--- Data shown ---

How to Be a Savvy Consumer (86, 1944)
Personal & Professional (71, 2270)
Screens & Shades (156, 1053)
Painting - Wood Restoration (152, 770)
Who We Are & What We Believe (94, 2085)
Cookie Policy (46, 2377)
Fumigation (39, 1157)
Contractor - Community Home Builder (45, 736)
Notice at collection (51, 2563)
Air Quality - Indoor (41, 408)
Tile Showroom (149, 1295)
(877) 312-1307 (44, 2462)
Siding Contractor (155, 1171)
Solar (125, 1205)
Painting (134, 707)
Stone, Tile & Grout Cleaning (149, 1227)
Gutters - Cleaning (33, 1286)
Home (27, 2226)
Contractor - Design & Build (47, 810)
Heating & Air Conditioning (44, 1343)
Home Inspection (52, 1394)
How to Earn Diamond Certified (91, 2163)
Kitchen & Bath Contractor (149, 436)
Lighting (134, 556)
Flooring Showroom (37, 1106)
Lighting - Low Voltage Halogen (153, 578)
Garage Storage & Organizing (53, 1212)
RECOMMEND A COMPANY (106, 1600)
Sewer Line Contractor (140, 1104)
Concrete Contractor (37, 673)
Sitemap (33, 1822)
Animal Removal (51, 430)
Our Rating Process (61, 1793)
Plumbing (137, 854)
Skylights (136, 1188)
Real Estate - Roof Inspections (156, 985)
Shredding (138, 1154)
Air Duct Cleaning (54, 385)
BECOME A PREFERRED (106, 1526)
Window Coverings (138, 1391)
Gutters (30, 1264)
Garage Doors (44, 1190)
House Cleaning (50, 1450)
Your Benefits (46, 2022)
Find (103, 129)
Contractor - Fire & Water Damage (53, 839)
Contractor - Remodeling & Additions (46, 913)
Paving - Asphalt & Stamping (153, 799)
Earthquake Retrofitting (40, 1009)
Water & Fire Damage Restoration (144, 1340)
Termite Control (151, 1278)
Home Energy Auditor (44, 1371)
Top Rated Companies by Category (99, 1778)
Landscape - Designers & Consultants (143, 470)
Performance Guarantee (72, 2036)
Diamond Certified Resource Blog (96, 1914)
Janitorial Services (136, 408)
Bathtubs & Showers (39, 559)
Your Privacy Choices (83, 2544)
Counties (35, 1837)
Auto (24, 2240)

---

### Assignment
Taking each line of the material above in turn, count those containing the string "Cleaning". State the number alone.

### Written answer
4